2.2.2. Strategi Kebijakan

  Dalam memberdayakan para PKL di Lapangan Pancasila, kebijakan yang dikeluarkan Pemerintah kota salatiga sejalan dengan model kebijakan Grindel (1980) yang memfokuskan pada tiga perhatian utama, yaitu memperhatikanlembaga-

  

lembaga yang bertanggung jawab, memperhatikan jaringan kekuatan (politik, sosial

dan ekonomi), serta memperhatikan dampak yang diharapakan atau tidak diharapkan

dari sebuah kebijakan.

  Dalam melibatkan lembaga-lembaga yang bertanggung jawab, membangun

jaringan dan memperhatikan dampak kebijakan, pemerintah menggunakan sejumlah

strategi yang memfokuskan pada usaha-usaha pemeberdayan PKL. Strategi tersebut

sejalan dengan tujuan pemberdayan itu sendiri, seperti yang dikemukakan Mubyarto

  (1999) bahwa proses pemberdayaan masyarakat diarahkan pada pengembangan sumber daya manusia, penciptaan peluang berusaha yang sesuai dengan keinginan masyarakat, dan merupakan strategi yang dilakukan untuk mengembangkan suatu kelompok atau individu didalam menjalani usaha atau kegiatan dalam mempertahankan hidup.

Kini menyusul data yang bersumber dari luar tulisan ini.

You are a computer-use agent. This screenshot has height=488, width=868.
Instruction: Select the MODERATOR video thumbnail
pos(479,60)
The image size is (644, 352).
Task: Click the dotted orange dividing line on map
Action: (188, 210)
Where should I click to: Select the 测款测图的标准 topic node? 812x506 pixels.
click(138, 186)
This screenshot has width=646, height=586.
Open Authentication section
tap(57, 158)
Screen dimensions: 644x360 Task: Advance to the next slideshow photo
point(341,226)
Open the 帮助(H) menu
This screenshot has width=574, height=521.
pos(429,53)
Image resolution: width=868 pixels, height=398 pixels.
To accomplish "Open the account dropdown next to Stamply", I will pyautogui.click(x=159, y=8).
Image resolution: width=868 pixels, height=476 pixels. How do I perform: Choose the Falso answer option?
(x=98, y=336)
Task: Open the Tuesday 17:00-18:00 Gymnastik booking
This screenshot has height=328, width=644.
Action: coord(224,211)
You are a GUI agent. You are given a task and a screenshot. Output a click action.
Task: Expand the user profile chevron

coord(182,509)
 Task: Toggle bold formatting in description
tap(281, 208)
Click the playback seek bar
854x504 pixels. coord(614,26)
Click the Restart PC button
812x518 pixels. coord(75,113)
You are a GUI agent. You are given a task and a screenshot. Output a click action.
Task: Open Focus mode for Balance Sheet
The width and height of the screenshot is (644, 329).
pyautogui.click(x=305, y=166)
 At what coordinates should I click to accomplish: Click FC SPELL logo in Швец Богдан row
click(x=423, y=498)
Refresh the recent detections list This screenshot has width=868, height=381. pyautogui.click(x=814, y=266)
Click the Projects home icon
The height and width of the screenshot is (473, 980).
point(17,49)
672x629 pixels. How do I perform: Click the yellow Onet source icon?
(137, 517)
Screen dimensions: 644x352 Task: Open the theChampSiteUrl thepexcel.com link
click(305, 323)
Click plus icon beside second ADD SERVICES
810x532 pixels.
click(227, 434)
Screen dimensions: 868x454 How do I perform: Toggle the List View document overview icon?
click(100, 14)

  Sejalan dengan hal di atas, maka bisa dilihat bahwa strategi pemberdayaan PKL di Lapangan Pancasila, merujuk kepada peningkatan kesejahteraan PKL, dan usaha PKL dalam berdagang melalui kebijakan pemerintah yang melibatkan lembaga- lembaga administrasi yang bertanggung jawab, memperhatikan kekuatan jaringan, dan mengharapkan dampak positif dari kebijakan tersebut. Adapun strategi pemberdayaan PKL yang digunakan oleh Pemerintah Kota Salatiga dalam melaksanakan pemberdayaan PKL di Lapangan Pancasila, telah termuat dalam Peraturan Daerah (PERDA) Salatiga Nomor 4 Tahun 2015 tentang Penataan, Pengelolaan, dan Pemberdayaan Pedagang Kaki Lima. Oleh karena itu, untuk memahami PERDA tersebut, maka akan di jabarkan setiap strategi yang digunakan oleh pemerintah dalam melaksanakan pemberdayaan PKL di Lapangan Pancasila sebagai berikut: 1). Peningkatan Kemampuan Berusaha, Fasilitas Permodalan, dan Fasilitas Bantuan Sarana Dagang, 2). Penguatan Kelembagaan, 3). Fasilitas Peningkatan Produksi, 4). Pengolahan, Pengembangan Jaringan dan Promosi, 5).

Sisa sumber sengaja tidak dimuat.